The Ugandan president, Yoweri Museveni, who has been in power for 35 years, firmly supports this project. He highlights that it will create 12.000 new jobs, considerably increase foreign direct investment, generate annual revenues of up to $2 billion from oil exports to countries such as China and India, and increase the country’s energy sources. These promises cannot be downplayed. It is also worthwhile noting that if renewable energies are essential, African countries cannot rely on them alone. Although highly undesirable, in practice, more gas, cleaner than coal, might be needed.


On the other hand, dependency on fossil fuel production won’t lead to structural development. It’s a perpetual reproduction of the North-South model rooted in colonialism, where the latter exports mainly primary products and the North, manufactured goods.

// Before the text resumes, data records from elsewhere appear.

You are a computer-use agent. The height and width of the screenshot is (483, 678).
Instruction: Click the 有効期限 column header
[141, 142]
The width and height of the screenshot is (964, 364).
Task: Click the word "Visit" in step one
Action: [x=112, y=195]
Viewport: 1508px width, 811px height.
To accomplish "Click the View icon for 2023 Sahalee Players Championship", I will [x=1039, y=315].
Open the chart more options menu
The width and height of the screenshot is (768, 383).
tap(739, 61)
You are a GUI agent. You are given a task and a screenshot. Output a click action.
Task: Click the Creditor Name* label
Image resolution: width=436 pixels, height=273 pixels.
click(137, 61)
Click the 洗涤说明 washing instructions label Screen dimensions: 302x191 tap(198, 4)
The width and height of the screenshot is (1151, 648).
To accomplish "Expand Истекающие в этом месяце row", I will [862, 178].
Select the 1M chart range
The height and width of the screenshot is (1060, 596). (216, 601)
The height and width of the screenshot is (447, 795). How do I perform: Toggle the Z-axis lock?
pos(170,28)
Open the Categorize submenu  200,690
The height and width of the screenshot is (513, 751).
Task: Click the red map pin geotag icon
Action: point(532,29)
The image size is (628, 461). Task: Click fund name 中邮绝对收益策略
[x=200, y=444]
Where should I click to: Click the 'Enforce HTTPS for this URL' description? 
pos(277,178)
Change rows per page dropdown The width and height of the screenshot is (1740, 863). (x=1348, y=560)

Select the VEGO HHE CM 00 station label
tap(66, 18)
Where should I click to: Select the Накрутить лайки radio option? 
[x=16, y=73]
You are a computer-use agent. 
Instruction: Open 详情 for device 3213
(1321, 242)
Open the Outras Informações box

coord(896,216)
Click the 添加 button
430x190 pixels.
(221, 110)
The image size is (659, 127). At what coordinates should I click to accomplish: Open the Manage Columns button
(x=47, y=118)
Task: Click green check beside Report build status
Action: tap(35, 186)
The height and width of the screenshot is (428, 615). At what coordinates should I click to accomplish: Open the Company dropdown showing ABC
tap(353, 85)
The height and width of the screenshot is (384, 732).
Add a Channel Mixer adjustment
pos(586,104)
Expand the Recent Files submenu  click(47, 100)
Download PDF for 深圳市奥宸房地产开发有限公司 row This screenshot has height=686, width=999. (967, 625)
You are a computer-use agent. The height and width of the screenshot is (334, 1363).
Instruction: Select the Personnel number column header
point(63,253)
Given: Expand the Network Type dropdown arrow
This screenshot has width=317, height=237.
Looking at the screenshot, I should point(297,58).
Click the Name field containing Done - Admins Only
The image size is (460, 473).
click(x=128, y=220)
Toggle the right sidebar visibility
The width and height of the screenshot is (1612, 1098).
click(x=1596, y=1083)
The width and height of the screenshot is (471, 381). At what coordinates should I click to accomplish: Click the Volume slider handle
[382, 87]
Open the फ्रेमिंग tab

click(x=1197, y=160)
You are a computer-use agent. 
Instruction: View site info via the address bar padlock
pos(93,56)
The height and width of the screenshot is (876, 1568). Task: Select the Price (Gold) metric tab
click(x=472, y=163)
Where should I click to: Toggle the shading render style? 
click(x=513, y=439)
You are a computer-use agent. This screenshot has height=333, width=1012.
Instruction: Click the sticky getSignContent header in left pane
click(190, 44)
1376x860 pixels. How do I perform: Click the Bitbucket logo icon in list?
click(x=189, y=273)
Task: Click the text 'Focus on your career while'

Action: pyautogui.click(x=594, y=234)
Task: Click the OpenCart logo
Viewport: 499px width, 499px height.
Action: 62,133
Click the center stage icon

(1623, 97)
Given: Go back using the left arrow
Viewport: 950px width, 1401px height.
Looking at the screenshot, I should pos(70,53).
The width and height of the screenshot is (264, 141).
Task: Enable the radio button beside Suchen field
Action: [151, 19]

Total (62%) and CNOOC (8%) would together hold far greater shares of the gas pipeline than the Ugandan and Tanzanian counterparts (both 15%). And with little redistribution plans, the project will benefit rich stakeholders far more than the poorest, thereby perpetuating inequalities.


Thus, the project goes against the new ‘end of neoliberalism’ rhetoric, which, although still mainly a narrative and lacking holistic policies, is slowly walking to the forefront and arguably becoming a paradigm shift. It claims a rupture with the Washington Consensus (WC), the rampant 1980s neoliberal ideology of privatisation, profit-maximisation and minimum state intervention. Total’s megaproject counters this movement which, although lacking practical implementation, increasingly gains traction in debates and narratives.


Opposition to Total’s project has triggered global mobilisation- which offers some hope. The StopEcop campaign brings together 300 NGOs. A group of 85 French personalities called for a halt to the Tilenga project only a few weeks ago. While Pouyanné has the financial support of its main shareholder, Amundi, and the French Bank Crédit Agricole, 20 other banks and 11 insurance companies have refused to support the project.


Total has been dragged to the French court, provoking the first lawsuit using the Duty of Care Act, which requires large companies that their activities abroad comply with social, environmental and Human Rights standards. The Act is a unique French law created in 2017 following the collapse of the Rana Plaza building in Bangladesh. It essentially states that a French company cannot do in Uganda or Tanzania what it would not be allowed to do in France. Investigations are still stuck in a procedural battle. And finally, in mid-September, by condemning Total’s activities in Uganda, the European Parliament voted a (non-binding) resolution against a petroleum company for the first time in history. The EU is far from an ethical power, considering there are always political trade-offs. But this action will be celebrated as a small step towards a more significant, nascent, paradigmatic shift.